At first glance I missed that the piece Great Britain from a Wheelchair (1994) is actually hanging pieces of actual wheelchair; looking square on, I’d seen a painting. The shadows should rather give it away.
The neon pieces ‘Tragic, Brave’ and ‘Raspberry Ripple’ play on the condescension and outright abuse that disabled people can suffer, particularly the offensive rhyming slang of the latter.
Materials are varied and include fragile marble and bronze, set off by utilitarian trollies and wooden plinths. There are also wall pieces, featuring well composed pictures of derelict bicycles and conservator gloves spelling out in British Sign Language.
There is a great deal of craftsmanship here; one of the marbles is carved so thin that the light comes through it. The pieces’ composition and balance is excellent; all hang together to great effect.
The exhibition is open until 24th September 2022 and I would urge a visit. A special print and catalogue is available to buy.
COLLECTION SPOTLIGHT: HEATHER PHILLIPSON – to 31st July 2022
This small Collection Spotlight presentation brings together two key recent acquisitions to the Grundy Collection by the British artist Heather Phillipson (b.1978).
Phillipson’s hypnotic and seductive videos are simultaneously familiar and disjunctive. The video on display, A Is to D What E Is to H (2011) takes in Modernist architecture, boredom, sightseeing, French kissing and cuisine. Watching it is an immersive and abstract experience, the quality being in the excellent editing, use of visual effects and the poetic, mesmeric voiceover.
The inclusion of the piece ‘In advance of the broken tooth’ (2013) complements the video installation. The piece is formed of timber, cardboard box, artificial grass, artificial bananas, brooms, a garden fork, an aluminium sign, corrugated plastic and gloss paint. It didn’t make me peckish, but others may differ.

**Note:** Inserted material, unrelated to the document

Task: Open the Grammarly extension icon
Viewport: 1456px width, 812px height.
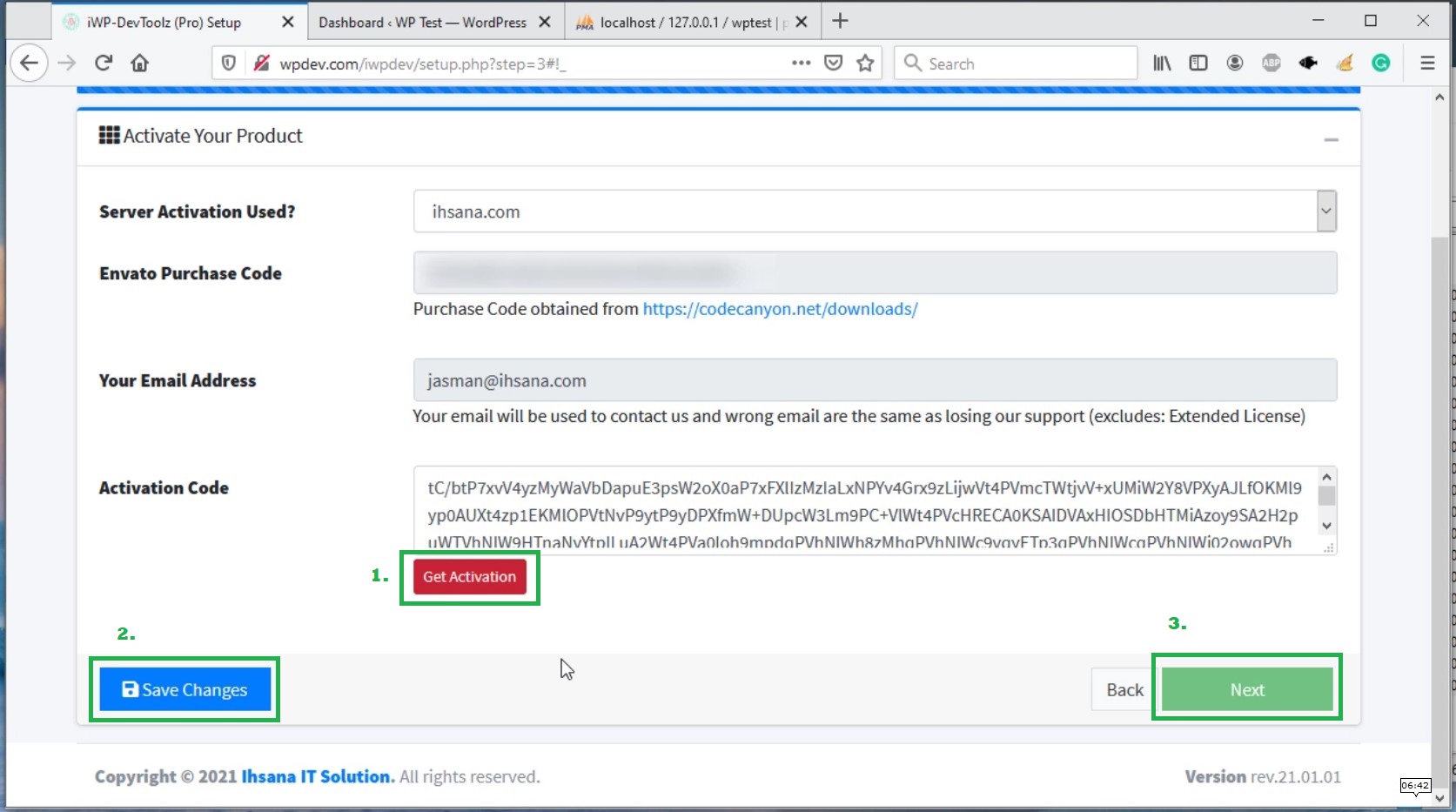Action: [x=1381, y=63]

The artist is also a musician and poet. She describes her works as “quantum thought experiments” and the work on view here is restlessly experimental. In her wider work she uses a plethora of different media to create vast walk-in collages, multi-screen video installations, and online and audio works that propose watching and listening as ways of becoming alien.
As with the Tony Heaton show, it is well worth a visit to the Grundy to see Phillipson’s these pieces while they are on display – until 31st July 2022 at the Grundy Art Gallery, Queen Street, Blackpool.